DIFFERENCE BETWEEN ORAL VERSUS INTRAVENOUS MEDICINE IN TREATMENT OF SPONTANEOUS BACTERIAL PERITONITIS

Main Article Content

Sayyeda Aisha Bahar
Aqsa Amjad
Adil Jan
Asif Wakil
Saad Manan
Adil Shah
Roohi Saleh

Keywords

Systematic & individual, IV therapy

Abstract

Background: Spontaneous Bacterial Peritonitis (SBP) is a life-threatening infection in cirrhotics that necessitates prompt antibiotic use. The primary goal of this meta-analysis was to compare the efficacy of oral and IV antibiotics in SBP.
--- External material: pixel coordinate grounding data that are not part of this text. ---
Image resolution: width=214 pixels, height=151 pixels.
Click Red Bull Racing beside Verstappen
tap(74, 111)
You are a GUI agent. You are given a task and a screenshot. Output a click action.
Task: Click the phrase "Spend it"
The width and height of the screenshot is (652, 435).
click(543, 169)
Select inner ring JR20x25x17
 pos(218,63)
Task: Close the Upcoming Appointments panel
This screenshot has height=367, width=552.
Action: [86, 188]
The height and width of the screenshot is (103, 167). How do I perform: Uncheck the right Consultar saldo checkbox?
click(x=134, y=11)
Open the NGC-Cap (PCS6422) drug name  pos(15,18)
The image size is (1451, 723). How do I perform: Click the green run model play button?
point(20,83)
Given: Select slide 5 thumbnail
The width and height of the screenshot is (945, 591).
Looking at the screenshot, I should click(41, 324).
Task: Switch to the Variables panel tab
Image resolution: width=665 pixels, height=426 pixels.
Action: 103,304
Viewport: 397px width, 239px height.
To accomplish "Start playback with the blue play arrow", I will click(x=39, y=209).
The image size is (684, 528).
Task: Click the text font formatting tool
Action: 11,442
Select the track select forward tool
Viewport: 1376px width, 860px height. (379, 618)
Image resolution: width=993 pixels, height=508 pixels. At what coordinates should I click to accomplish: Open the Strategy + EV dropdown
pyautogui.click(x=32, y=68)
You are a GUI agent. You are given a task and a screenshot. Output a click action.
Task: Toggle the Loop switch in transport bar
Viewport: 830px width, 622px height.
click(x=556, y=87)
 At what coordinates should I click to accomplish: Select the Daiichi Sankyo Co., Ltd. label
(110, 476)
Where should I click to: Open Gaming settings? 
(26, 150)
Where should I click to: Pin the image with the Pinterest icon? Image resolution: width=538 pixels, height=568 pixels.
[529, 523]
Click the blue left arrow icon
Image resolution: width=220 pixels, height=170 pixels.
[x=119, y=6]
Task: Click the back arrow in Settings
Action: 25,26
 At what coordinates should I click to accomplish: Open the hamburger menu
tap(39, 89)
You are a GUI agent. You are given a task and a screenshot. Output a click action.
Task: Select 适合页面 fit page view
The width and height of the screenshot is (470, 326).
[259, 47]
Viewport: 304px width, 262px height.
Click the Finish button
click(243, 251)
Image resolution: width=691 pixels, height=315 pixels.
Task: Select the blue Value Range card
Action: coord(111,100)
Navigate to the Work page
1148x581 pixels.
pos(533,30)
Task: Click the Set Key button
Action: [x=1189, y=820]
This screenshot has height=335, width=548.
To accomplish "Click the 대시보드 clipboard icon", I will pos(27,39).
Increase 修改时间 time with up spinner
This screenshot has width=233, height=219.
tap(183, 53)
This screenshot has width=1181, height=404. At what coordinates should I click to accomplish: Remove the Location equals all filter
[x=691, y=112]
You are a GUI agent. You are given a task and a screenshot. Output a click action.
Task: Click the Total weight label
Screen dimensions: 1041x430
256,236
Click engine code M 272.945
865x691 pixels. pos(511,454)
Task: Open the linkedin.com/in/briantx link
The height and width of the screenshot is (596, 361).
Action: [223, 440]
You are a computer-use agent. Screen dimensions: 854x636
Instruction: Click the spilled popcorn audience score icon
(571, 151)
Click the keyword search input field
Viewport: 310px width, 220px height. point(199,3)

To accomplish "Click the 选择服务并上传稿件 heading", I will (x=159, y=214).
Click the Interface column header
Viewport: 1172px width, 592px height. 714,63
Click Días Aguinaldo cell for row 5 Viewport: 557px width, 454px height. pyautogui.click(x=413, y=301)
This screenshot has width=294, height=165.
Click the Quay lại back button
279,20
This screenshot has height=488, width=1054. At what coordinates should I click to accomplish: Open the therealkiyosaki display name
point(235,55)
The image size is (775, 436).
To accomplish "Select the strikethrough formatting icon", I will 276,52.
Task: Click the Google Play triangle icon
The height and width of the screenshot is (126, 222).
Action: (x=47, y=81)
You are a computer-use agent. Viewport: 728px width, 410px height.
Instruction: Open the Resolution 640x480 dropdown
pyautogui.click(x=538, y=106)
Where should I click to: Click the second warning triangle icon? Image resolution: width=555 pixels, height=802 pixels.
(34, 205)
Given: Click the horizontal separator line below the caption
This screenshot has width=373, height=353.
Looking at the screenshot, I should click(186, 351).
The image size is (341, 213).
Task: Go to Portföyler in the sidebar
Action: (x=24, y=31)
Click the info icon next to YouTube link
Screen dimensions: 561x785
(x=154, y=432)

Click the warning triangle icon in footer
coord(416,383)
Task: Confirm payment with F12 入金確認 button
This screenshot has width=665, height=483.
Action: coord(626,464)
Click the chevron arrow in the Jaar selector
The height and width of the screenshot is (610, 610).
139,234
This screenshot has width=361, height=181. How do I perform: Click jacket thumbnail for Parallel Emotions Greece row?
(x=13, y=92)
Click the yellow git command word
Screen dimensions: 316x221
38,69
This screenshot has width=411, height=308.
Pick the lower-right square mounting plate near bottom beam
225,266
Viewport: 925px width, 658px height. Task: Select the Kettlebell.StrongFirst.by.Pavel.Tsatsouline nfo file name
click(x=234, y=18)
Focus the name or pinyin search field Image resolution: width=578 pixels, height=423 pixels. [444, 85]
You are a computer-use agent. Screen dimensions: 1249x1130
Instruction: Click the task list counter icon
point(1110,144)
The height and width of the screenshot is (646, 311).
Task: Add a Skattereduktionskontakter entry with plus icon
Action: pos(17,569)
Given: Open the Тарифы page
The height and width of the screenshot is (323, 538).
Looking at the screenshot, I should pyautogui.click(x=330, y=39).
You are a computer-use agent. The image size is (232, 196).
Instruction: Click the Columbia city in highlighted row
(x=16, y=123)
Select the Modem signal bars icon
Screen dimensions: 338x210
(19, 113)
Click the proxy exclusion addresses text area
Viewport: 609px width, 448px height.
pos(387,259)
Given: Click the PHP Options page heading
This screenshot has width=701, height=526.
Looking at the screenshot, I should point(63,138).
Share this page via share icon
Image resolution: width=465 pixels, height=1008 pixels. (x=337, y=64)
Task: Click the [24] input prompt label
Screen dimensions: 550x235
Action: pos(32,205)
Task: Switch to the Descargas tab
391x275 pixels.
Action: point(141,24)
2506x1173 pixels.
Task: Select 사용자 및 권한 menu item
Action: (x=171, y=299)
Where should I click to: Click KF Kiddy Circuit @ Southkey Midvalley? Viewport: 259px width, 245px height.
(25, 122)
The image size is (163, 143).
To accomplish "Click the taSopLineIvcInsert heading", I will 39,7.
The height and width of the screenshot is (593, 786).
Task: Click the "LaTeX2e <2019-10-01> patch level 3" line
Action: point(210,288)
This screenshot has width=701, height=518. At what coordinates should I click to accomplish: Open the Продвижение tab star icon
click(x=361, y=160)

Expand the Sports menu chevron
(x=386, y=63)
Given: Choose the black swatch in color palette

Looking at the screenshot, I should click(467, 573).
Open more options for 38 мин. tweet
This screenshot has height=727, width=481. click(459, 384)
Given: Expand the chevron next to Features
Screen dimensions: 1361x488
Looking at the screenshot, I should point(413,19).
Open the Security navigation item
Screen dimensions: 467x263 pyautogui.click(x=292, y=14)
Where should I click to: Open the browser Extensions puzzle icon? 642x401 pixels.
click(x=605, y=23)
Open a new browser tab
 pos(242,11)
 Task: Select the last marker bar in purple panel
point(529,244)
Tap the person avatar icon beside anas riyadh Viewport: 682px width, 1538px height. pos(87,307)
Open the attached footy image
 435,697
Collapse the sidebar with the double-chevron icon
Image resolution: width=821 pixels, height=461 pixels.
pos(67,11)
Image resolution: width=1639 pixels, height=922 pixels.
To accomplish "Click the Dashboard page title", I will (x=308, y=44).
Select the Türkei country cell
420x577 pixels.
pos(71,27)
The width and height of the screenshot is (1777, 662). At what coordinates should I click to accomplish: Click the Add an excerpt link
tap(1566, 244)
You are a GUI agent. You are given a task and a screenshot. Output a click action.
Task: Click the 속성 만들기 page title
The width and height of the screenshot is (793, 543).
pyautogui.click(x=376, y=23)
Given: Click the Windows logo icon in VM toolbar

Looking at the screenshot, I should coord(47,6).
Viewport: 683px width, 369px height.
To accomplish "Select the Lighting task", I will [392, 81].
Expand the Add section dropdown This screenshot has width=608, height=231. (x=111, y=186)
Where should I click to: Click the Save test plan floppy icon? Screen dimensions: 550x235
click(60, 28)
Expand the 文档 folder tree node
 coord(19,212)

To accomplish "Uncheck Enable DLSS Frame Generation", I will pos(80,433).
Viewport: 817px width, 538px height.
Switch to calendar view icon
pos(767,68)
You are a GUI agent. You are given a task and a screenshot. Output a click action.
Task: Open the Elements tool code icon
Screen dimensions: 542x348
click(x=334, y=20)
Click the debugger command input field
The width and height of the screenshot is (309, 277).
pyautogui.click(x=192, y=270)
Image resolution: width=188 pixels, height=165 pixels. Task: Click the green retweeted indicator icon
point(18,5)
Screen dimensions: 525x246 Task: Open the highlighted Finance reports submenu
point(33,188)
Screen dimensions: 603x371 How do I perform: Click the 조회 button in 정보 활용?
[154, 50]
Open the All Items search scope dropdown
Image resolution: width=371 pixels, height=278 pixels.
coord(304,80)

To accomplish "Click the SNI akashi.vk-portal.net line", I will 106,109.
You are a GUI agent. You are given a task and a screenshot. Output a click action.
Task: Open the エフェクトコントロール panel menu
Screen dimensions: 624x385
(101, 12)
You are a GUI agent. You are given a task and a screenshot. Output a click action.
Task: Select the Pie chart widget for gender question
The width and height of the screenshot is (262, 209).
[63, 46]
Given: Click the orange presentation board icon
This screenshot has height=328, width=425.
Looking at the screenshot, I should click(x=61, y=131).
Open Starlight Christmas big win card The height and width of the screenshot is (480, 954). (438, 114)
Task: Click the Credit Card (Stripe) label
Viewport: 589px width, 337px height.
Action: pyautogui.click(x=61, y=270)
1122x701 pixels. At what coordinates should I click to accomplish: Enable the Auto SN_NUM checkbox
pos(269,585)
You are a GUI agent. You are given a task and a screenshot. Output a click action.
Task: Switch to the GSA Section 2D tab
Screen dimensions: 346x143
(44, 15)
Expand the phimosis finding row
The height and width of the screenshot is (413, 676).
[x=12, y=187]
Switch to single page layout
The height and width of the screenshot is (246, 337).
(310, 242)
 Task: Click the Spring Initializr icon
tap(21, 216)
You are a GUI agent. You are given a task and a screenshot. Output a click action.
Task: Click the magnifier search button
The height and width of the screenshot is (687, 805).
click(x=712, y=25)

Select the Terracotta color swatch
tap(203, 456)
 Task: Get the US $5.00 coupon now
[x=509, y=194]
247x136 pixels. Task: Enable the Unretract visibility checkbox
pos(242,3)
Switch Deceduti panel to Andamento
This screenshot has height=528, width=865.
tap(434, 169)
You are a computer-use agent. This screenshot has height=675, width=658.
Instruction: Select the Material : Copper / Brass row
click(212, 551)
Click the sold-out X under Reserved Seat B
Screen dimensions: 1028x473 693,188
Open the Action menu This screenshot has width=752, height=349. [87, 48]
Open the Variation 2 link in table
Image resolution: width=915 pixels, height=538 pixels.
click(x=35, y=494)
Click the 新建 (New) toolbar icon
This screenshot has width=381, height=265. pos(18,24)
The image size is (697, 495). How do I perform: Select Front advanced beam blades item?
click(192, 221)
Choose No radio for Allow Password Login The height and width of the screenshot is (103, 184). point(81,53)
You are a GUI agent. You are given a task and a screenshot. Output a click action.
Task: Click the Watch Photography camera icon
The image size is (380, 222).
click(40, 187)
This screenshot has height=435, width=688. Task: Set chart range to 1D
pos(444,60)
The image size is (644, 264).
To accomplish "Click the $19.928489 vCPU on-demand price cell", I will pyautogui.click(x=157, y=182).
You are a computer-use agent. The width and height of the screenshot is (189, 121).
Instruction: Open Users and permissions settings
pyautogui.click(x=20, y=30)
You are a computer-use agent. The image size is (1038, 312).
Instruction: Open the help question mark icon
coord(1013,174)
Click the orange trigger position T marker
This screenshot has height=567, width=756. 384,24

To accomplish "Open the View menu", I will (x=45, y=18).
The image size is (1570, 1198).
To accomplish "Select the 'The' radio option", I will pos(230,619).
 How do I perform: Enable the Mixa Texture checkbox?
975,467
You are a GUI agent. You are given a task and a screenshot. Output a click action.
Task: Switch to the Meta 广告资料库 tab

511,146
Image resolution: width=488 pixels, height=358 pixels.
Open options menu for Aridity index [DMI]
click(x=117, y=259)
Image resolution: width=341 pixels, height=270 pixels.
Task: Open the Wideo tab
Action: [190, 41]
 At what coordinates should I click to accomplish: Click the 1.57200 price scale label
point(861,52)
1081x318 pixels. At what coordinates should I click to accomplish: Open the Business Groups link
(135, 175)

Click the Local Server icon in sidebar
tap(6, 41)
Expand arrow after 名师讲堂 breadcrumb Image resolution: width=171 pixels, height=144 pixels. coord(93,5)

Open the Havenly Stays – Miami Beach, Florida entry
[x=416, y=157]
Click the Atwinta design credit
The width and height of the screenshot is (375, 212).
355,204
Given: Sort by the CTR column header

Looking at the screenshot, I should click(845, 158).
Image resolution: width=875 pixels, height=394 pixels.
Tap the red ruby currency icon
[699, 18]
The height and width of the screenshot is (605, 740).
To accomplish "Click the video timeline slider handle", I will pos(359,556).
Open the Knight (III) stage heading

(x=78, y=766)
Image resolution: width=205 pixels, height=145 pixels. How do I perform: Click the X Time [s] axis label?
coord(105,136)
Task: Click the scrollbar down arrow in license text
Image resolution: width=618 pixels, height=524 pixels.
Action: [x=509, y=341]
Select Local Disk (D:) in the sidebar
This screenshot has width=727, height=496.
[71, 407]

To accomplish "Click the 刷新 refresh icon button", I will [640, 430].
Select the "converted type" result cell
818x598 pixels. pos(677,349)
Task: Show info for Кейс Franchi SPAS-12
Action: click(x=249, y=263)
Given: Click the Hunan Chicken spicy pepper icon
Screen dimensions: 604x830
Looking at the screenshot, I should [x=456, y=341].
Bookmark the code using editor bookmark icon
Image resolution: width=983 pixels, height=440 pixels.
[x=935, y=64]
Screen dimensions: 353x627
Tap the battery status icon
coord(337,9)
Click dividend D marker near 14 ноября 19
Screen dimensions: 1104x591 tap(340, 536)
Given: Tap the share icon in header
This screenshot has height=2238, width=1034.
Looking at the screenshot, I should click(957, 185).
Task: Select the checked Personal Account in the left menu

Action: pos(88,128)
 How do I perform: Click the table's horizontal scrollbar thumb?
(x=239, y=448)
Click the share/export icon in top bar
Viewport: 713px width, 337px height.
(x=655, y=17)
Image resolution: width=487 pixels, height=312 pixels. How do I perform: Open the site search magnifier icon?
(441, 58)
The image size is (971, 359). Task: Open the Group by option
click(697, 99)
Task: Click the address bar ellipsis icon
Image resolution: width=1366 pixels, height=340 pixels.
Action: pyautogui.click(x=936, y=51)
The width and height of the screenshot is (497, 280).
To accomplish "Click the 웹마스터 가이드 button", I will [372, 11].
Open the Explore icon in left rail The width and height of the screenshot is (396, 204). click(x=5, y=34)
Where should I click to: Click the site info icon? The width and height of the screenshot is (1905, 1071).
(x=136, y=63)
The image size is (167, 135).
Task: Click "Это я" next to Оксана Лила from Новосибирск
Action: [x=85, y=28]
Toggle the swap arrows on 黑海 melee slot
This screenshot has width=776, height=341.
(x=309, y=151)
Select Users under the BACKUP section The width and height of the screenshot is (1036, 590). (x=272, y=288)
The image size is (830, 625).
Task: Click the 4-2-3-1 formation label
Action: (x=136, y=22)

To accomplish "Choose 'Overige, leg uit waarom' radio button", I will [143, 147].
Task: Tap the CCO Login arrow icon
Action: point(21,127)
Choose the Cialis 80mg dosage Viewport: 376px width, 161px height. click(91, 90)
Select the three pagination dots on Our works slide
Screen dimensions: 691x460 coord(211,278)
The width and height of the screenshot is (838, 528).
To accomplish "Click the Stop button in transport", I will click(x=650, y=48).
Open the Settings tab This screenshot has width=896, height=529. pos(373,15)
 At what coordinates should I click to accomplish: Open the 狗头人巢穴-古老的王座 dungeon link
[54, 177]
Objectives: We sought to compare oral versus intravenous antibiotic therapy in the treatment of SBP concerning efficacy, safety, and cost-effectiveness from a Retrospective cohort study


Study design: Retrospective cohort study


Place and Duration of Study: A tertiary care Hospital in Peshawar from Jan 2023 to Jan 2024


Methods: A Retrospective Cohort Study was performed at Tertiary Care Hospital Peshawar, including all patients who were diagnosed with SBP between January 2023 and January 2024. All patients were divided into two groups according to the antibiotics used: Group A -oral antibiotics and ciprofloxacin/cotrimoxazole with norfloxacin (patient 44); Group B- who needs I.V.I.V.I.V., cephalosporines, or ampicillin (patients). Patients were considered for inclusion if they were 18 years or older. They had a diagnosed hospital-acquired SBP based on an ascitic PMN cell count ≥250 cells/mm³ with positive bacterial cultures. Exclusion criteria were secondary peritonitis and severe co-morbid conditions necessitating non-study antibiotic treatment.


Results: In the oral metronidazole group (Group B), there was an 85% resolution rate, and in-hospital Mortality and duration of hospital stay were found to be a maximum of 10% and 7 ±3 days, respectively. Group B had a 90% resolution rate, and the general mortality rate was about 8 %, requiring hospitalization of only ten (±4) days. Group A 15% recurrences Group B 12% recurrences


Conclusion: If treated orally for SBP, oral antibiotics are no different statistically than IV regarding Mortality or LOS in the hospital. The demonstrated results support the introduction of oral treatment in those eligible to enhance adherence and decrease cost.